Andri Steinþór Björnsson (born 11 January 1973) is a clinical psychologist and an associate professor of psychology at the University of Iceland. In addition to his work on body dysmorphic syndrome, he has hosted a series of radio programs on science and the scientific method broadcast by RÚV, as well as editing and writing books on science aimed at the general public.

== Education ==
Following his Bachelors and master's degrees in psychology at the University of Iceland in 1998 and 2003, Björnsson attended the University of Colorado Boulder where he wrote a master's thesis on depression amongst college students and received his PhD degree in 2009 based on his doctoral thesis, the topic of which was a randomized clinical trial employing cognitive behavioral group therapy.
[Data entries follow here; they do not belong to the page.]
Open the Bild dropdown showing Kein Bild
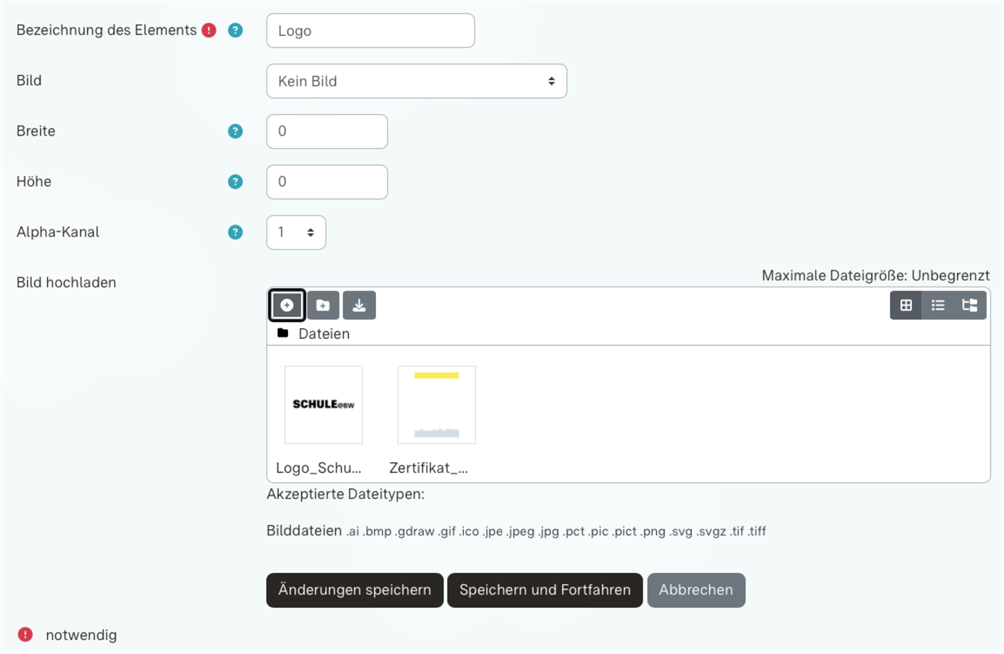The width and height of the screenshot is (1004, 654). pyautogui.click(x=416, y=81)
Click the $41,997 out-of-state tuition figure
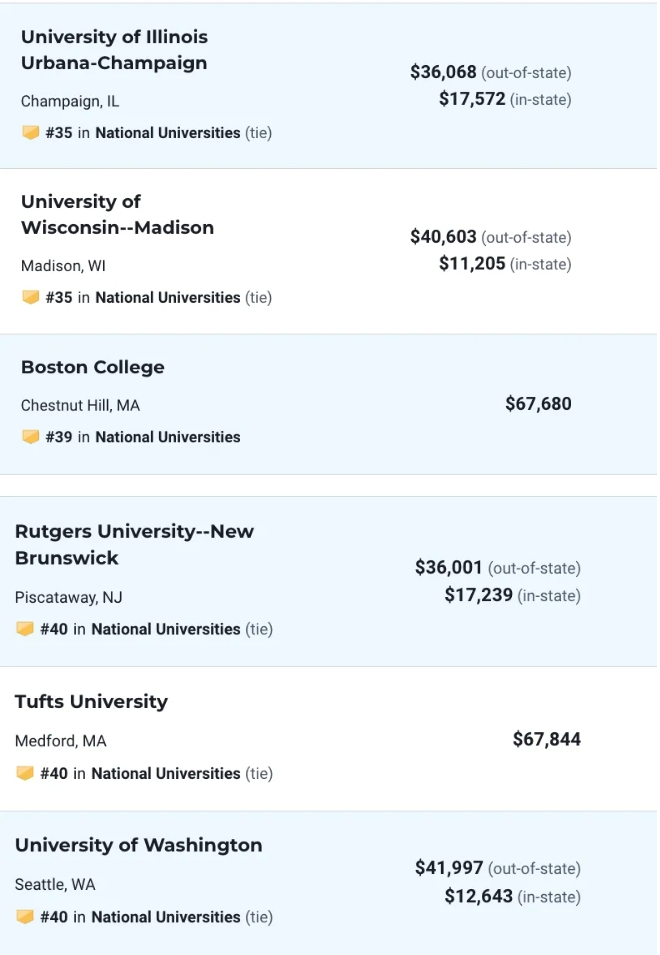 click(449, 868)

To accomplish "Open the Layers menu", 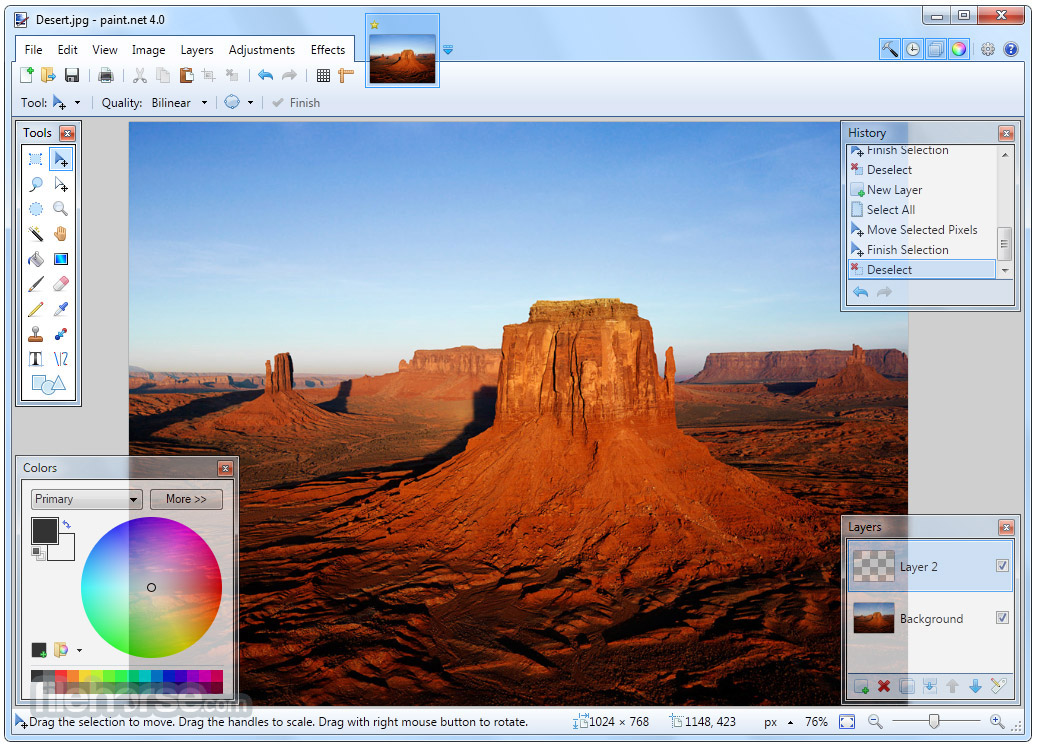I will (x=197, y=49).
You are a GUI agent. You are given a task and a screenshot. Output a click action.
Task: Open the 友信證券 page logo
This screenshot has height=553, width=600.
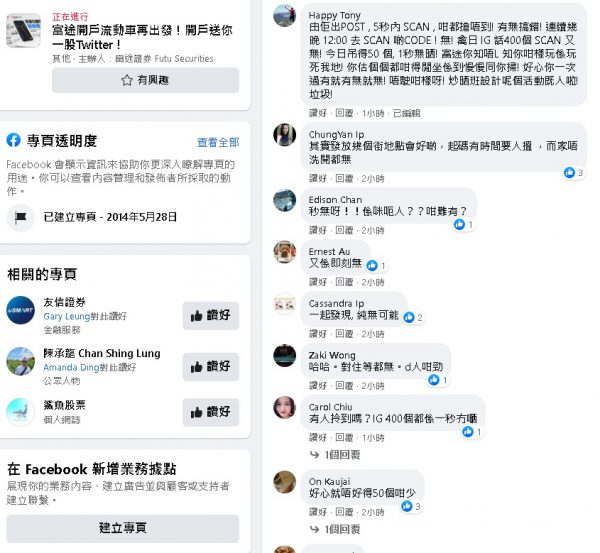(21, 310)
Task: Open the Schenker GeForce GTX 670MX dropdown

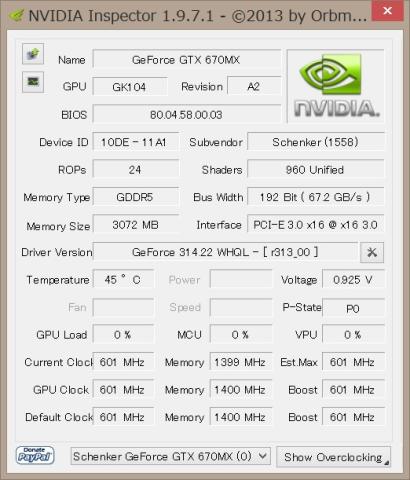Action: pos(170,456)
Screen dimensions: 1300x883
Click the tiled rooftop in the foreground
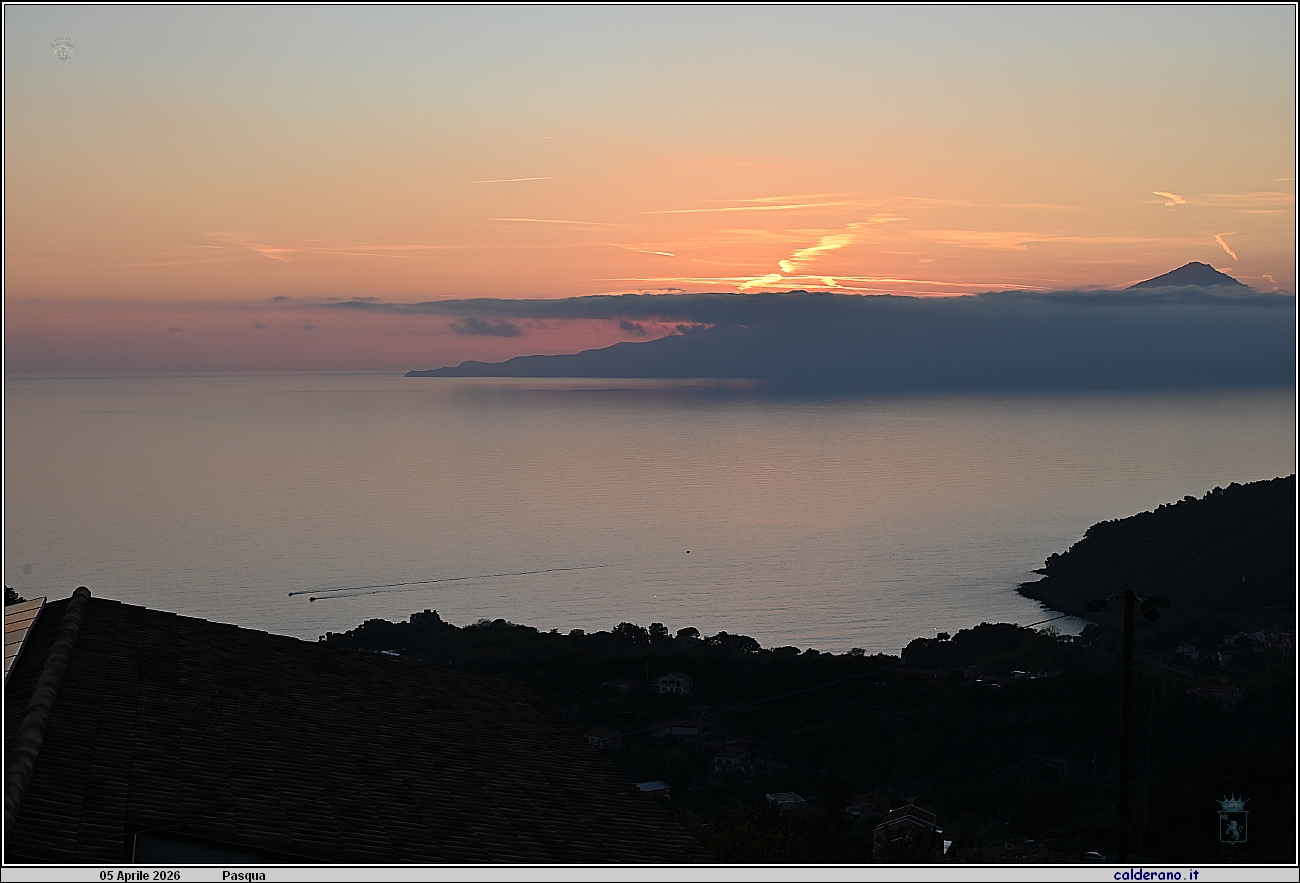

He worked as a clinical intern at McLean Hospital/Harvard Medical School where he developed an interest in body dysmorphic disorder, and joined a post-doctoral fellowship at the Warren Alpert Medical School of Brown University where he participated in clinical studies of body dysmorphic disorder.

== Writing ==
In addition to his published work on body dysmorphic syndrome and other research in psychology, Björnsson has written or edited two books aimed at a general audience on the history of science and the scientific method, and recently co-edited a book honoring the life and work of Vilhjálmur Rafnsson.

== Current work ==
Björnsson joined the faculty of the University of Iceland in 2011 as an associate professor, and was promoted to his current position as associate professor in 2014. His current research focuses on general anxiety disorders, social anxiety disorders, and panic disorders, with particular interest in obsessive and compulsive behavior within these disorders, in addition to his work on body dysmorphic disorder.

== Radio programs ==
In 1998, Björnsson hosted a seven part series on the "Most important scientific theories of our time" broadcast by RÚV, aimed at educating the general public on topics including the big bang theory, the theory of evolution, and the theory of plate tectonics.